**EXERCISE DESCRIPTION**. Copy, word for word, the lines of the entries below between the one with "Task: Select Settings" and the one with "1064x1121 pixels.", inclusive, and leave out everything else.

**SUPPLIED DATA**.
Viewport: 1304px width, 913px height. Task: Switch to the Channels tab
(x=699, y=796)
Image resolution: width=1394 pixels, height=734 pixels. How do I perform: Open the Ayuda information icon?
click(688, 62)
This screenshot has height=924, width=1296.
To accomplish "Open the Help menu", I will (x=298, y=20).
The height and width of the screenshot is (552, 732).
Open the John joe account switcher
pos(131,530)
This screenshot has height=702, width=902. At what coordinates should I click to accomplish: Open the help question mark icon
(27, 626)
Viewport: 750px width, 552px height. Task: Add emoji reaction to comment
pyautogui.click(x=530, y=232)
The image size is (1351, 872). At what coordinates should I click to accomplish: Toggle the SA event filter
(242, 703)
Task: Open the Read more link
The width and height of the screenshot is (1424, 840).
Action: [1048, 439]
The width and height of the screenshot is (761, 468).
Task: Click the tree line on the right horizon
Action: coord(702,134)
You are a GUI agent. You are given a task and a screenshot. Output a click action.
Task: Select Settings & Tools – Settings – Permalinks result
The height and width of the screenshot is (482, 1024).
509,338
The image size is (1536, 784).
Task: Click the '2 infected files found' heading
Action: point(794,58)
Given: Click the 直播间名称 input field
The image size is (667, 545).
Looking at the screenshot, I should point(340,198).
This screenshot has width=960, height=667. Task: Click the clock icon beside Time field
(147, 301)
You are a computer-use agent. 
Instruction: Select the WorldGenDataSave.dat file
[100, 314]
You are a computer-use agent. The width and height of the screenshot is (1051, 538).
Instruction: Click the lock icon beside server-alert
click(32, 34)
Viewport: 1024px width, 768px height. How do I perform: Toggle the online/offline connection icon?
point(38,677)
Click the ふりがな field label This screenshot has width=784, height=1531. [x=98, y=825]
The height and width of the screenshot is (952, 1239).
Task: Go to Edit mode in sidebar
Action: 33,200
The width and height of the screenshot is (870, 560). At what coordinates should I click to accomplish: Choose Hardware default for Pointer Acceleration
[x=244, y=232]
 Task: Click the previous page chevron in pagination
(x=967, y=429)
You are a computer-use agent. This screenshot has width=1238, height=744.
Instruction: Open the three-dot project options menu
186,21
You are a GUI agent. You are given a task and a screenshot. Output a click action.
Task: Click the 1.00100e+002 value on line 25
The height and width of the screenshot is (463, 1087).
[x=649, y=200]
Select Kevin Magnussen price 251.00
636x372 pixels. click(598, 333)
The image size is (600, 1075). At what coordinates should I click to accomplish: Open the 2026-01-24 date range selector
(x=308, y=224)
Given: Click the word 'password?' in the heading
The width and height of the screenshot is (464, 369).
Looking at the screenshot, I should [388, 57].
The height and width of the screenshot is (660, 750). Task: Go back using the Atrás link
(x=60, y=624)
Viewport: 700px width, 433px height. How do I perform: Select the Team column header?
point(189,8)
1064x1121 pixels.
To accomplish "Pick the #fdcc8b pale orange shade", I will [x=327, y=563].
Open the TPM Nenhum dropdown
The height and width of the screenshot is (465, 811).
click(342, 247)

**SOLUTION TO THIS PROBLEM**.
Task: Select Settings & Tools – Settings – Permalinks result
The height and width of the screenshot is (482, 1024).
509,338
The image size is (1536, 784).
Task: Click the '2 infected files found' heading
Action: point(794,58)
Given: Click the 直播间名称 input field
The image size is (667, 545).
Looking at the screenshot, I should point(340,198).
This screenshot has width=960, height=667. Task: Click the clock icon beside Time field
(147, 301)
You are a computer-use agent. 
Instruction: Select the WorldGenDataSave.dat file
[100, 314]
You are a computer-use agent. The width and height of the screenshot is (1051, 538).
Instruction: Click the lock icon beside server-alert
click(32, 34)
Viewport: 1024px width, 768px height. How do I perform: Toggle the online/offline connection icon?
point(38,677)
Click the ふりがな field label This screenshot has width=784, height=1531. [x=98, y=825]
The height and width of the screenshot is (952, 1239).
Task: Go to Edit mode in sidebar
Action: 33,200
The width and height of the screenshot is (870, 560). At what coordinates should I click to accomplish: Choose Hardware default for Pointer Acceleration
[x=244, y=232]
 Task: Click the previous page chevron in pagination
(x=967, y=429)
You are a computer-use agent. This screenshot has width=1238, height=744.
Instruction: Open the three-dot project options menu
186,21
You are a GUI agent. You are given a task and a screenshot. Output a click action.
Task: Click the 1.00100e+002 value on line 25
The height and width of the screenshot is (463, 1087).
[x=649, y=200]
Select Kevin Magnussen price 251.00
636x372 pixels. click(598, 333)
The image size is (600, 1075). At what coordinates should I click to accomplish: Open the 2026-01-24 date range selector
(x=308, y=224)
Given: Click the word 'password?' in the heading
The width and height of the screenshot is (464, 369).
Looking at the screenshot, I should [388, 57].
The height and width of the screenshot is (660, 750). Task: Go back using the Atrás link
(x=60, y=624)
Viewport: 700px width, 433px height. How do I perform: Select the Team column header?
point(189,8)
1064x1121 pixels.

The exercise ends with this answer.